■ Work required: Wherever the string "logo" appears in the entries below, return the line that holds it.

■ Entries provided:

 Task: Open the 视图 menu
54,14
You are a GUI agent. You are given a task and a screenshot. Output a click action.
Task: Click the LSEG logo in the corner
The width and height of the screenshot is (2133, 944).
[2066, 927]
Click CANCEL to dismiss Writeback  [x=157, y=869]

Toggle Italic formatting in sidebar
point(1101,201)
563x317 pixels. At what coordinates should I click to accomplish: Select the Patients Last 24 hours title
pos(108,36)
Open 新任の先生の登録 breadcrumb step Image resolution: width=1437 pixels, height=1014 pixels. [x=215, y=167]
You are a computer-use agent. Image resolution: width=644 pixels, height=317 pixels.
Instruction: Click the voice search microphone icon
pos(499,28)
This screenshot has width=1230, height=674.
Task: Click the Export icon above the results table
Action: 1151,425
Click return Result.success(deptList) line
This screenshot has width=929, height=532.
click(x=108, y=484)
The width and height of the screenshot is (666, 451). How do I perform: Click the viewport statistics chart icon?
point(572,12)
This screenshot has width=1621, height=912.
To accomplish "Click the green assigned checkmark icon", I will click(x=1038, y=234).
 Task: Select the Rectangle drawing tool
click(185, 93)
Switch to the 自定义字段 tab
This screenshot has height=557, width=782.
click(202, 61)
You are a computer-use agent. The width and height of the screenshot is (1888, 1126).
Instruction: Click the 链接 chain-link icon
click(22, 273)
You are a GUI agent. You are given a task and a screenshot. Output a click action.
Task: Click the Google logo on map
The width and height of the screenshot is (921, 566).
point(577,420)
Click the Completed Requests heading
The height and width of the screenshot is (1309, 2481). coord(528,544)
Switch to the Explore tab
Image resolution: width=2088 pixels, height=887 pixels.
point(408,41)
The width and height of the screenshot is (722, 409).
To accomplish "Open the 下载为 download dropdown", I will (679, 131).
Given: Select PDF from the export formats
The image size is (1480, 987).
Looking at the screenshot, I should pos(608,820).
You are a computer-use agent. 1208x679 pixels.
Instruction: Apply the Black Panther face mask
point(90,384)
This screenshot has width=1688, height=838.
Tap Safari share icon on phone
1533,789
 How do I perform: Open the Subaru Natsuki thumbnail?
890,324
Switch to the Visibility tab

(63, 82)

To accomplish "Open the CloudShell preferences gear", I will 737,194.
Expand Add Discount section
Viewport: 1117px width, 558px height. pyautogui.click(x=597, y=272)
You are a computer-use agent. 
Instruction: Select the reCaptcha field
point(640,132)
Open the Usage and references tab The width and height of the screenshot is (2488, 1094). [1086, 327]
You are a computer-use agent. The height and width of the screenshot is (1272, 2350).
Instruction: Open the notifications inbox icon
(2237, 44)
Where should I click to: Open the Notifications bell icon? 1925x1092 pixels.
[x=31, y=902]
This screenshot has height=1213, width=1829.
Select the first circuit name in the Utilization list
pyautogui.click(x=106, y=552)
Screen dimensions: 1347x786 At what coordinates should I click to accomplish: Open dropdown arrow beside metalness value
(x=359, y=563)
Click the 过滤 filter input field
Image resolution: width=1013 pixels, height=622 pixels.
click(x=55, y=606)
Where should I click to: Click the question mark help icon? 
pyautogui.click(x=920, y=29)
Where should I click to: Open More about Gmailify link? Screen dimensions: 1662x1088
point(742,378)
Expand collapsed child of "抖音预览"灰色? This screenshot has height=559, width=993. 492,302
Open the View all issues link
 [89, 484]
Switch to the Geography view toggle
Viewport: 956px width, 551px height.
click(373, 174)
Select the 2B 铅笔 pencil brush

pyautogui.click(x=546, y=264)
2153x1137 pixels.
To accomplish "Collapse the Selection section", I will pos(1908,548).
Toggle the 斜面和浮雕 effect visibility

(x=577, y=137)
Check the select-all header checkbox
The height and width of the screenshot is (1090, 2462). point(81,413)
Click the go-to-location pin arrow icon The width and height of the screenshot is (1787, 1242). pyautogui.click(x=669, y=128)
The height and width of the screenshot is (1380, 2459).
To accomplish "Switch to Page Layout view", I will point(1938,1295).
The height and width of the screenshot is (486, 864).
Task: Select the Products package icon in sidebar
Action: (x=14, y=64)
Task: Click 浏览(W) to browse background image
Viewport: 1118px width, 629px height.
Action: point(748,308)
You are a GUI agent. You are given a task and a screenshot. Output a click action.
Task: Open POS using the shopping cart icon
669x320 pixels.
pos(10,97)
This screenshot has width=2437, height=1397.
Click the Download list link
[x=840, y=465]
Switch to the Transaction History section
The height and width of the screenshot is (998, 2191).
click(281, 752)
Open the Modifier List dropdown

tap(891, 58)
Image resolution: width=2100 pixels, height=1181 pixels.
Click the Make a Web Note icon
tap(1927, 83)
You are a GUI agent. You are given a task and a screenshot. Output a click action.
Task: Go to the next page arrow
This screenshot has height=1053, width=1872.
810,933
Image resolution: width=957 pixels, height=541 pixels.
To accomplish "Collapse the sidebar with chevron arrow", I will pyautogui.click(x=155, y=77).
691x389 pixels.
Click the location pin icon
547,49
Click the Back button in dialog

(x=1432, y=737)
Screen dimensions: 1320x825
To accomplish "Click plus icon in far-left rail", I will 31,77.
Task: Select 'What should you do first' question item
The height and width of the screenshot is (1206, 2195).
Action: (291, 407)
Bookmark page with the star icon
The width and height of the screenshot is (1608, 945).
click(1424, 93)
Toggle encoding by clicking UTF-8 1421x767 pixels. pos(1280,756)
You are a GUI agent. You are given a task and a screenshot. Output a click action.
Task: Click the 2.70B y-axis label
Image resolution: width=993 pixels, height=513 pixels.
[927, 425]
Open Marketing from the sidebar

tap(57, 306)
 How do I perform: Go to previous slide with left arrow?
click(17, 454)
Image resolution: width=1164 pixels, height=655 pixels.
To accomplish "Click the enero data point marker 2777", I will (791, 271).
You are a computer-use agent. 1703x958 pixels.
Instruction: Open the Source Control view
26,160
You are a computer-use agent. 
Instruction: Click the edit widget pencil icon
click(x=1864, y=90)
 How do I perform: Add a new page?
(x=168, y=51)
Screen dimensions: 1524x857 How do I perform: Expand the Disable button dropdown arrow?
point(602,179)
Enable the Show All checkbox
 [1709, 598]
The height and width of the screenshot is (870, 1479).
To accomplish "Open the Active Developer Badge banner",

■ Written solution:
Task: Click the LSEG logo in the corner
Task: Click the Google logo on map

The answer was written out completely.